In Situ Absorption Study of Acebutolol by Modulating P-glycoprotein with Verapamil in Rats

Acebutolol HCl (ABL) is a selective β-adrenergic receptor blocking agent which is preferably administered by the oral route despite its low bioavailability (30-50 %). The purpose of this study was to evaluate the effect of verapamil HCl (VER) (as P-glycoprotein inhibitor) on the intestinal absorption of ABL by comparing the changes in the absorption rate constant (kap) of ABL. Materials and Methods: In situ intestinal perfusion technique was conducted in healthy Wistar albino male rats to study the absorption phase of ABL. Eighteen rats were divided into three groups.
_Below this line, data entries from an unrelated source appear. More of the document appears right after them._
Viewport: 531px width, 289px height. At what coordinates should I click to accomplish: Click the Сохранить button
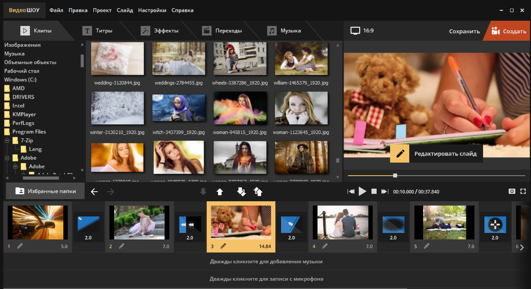point(464,30)
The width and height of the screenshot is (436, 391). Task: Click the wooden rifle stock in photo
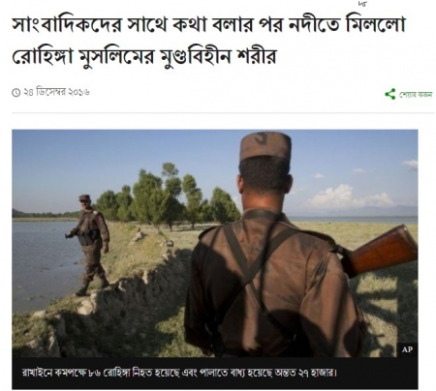[384, 249]
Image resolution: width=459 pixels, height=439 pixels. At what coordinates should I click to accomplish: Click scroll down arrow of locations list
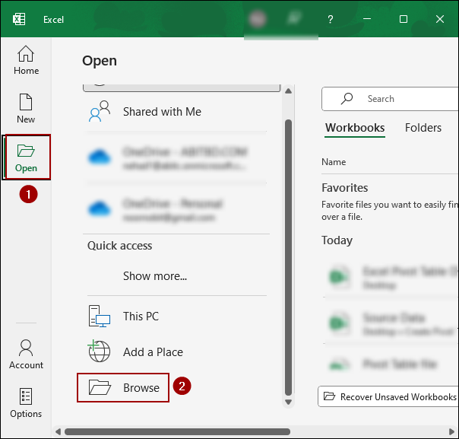[288, 401]
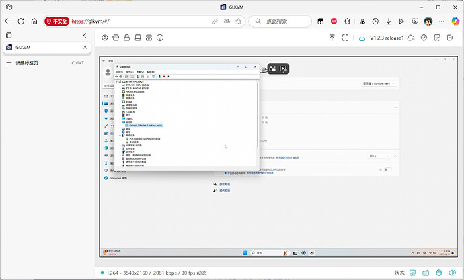Click the monitor status icon at bottom
Viewport: 464px width, 280px height.
(413, 273)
The first group (the control group) was perfused with ABL alone (260 μg/mL). The second and third groups were perfused with ABL (260 μg/mL) in combination with VER at different concentrations (200 and 400 μg/mL, respectively). The analysis was performed using a simple, rapid and validated spectroscopic method. Results: The absorption study showed that kap of ABL in the first group was 0.47 ± 0.045 h-1. In the third group kap increased 3 folds (1.37 ± 0.031 h-1), however, the second group showed statistically insignificant change in kap (0.39 ± 0.076). Conclusion: Results revealed that VER at concentration 400 μg/mL has a pronounced effect on the absorption kinetic of ABL (increased kap) which could be linked to the inhibition of P-gp that considered as a contributed factor of low bioavailability of ABL.